Следующий визит Прачинский решил сделать самостоятельно: тогда он попытался разобрать пистолет Велько и пальнул в потолок. Обычно мы обходились без стрельбы. Наши ребята, крутясь по окрестностям, изредка все же попадали на местные застолья. Я иногда получал гостинцы прямо на дом. Местная хозяйка Дивчич однажды передала мне через свою дочь Елену местный деликатес, «питу», что-то вроде русского слоеного пирога. Я, конечно, вполне мог бы справиться с ним один, но мои товарищи всегда стояли начеку, защищая меня от излишнего переедания. Да, жаловаться-то было – грех. Мы и ели, и пили, причем особенно налегая на выпивку после приезда российских миротворцев.

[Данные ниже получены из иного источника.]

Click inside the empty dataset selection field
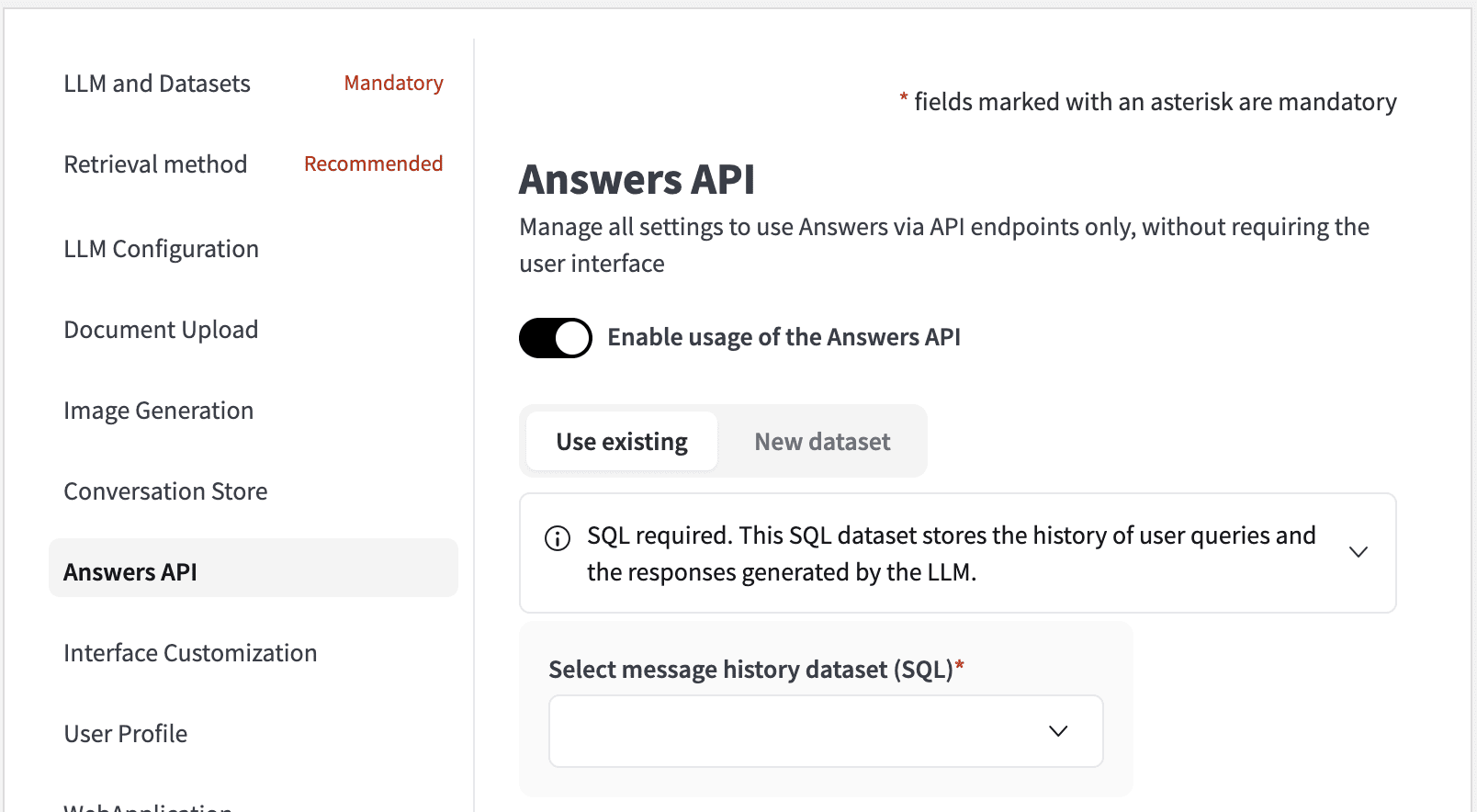click(x=790, y=731)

Наш отряд постоянно стал обновляться, первое пополнение прибыло в конце февраля в количестве трех пьяных добровольцев, привезенных к нам военной полицией из-под Прачи. Первого звали Сашей, и он был лейтенант и брат покойного командира 2-го РДО из Прачи, Трофимова. Второго звали Калин, который был болгарским добровольцем. Третий, бородатый тип, назывался Димой, прибыл он из Нижнего Новгорода и был дьяконом Зарубежной православной церкви, одновременно являясь хорошим гранатометчиком, хорошо зарекомендовавший себя где-то в Книнской Краине. Специальность гранатометчика не была для нас редкостью, потому прозвали мы его «Дьяк». Приезд этой тройки как будто открыл дорогу для следующего пополнения. За ними приехала новая тройка: двое друзей из Читы Андрей и Юра, крепкие, способные ребята, и Андрей, успевший повоевать в составе абхазской армии против грузинских войск, а также Володя Бабушкин из Питера, спортивный тип, бывший член ЛДПР, получивший кличку «Жириновский». Наконец, к нам вернулся и Николай Петриков, который приехал из Белграда после ранения, правда, состояние его оставляло желать лучшего. Он тут же всех удивил, когда сразу же начал планировать какую-то непонятную акцию, суть которой заключалась в том, что мы должны были непонятно зачем залезть на крышу пятиэтажного красного здания на улице Мишки Йовановича, к тому времени уже окончательно поделенного между сербами и мусульманами. Для приличия я кивал головой, чтобы приободрить новичков, не знавших сколь стремительны здесь происходившие события. Конечно, никто бы из сербских командиров никогда бы не согласился на какую-то акцию в этом районе. Шкрабова же раздражали планы Николая: не без основания он видел в них покушение на свой командирский авторитет.

[…]

Отсутствовала организация, снабжение, не было отбора. Многие люди, отправляемые на войну во имя идеалов, разочаровывались, попав в среду полную унижения и обмана от своих же боевых товарищей. Существовали и боевые отряды с хорошей организацией, но в них всегда были влиятельны и весомы органы правопорядка. То, что приходилось наблюдать мне, было устроено невыразимо плохо.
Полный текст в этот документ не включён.